# TEXT SEGMENT:
=-=-=-=-=
It can't be true.  First Justin Bieber, then Kelly Ripa and now Sherry Shepherd --all succumbing to illness.  I think it's likely they'll all pull through.  I don't exactly take pleasure in the misfortunes of others, but particularly  in the case of Kelly Ripa, I sense a certain degree of poetic justice.  She is extremely protective of her health, and rightly so, as her body is her instrument, as has been said.  But her herculean  efforts to wipe out any potential contamination from the throbbing masses, the great unwashed, the germy commoners is well documented.  Even  today, gallantly rallying from what might seem a minor indisposition to some of us, she is baffled by how she could get sick and is ascribing it to germs her kids brought home from the new school year.  It does not occur to her that she could be manufacturing her own germs; they have to start someplace.  (And by her own account, her fastidiousness seems to be impacting her youngest child. Seems obsessive at such a young age.  Lesson learned; even life in a parallel universe can't protect you from everything.
=-=-=-=-=
# INFORMATION GIVEN:
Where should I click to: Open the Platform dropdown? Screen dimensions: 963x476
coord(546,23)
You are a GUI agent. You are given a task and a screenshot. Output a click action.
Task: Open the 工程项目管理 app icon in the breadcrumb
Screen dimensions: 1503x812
=-=-=-=-=
# WORK REQUEST:
In the text about celebrity illnesses, what does Kelly Ripa blame for getting sick?

# YOUR SOLUTION:
Germs her kids brought home from the new school year.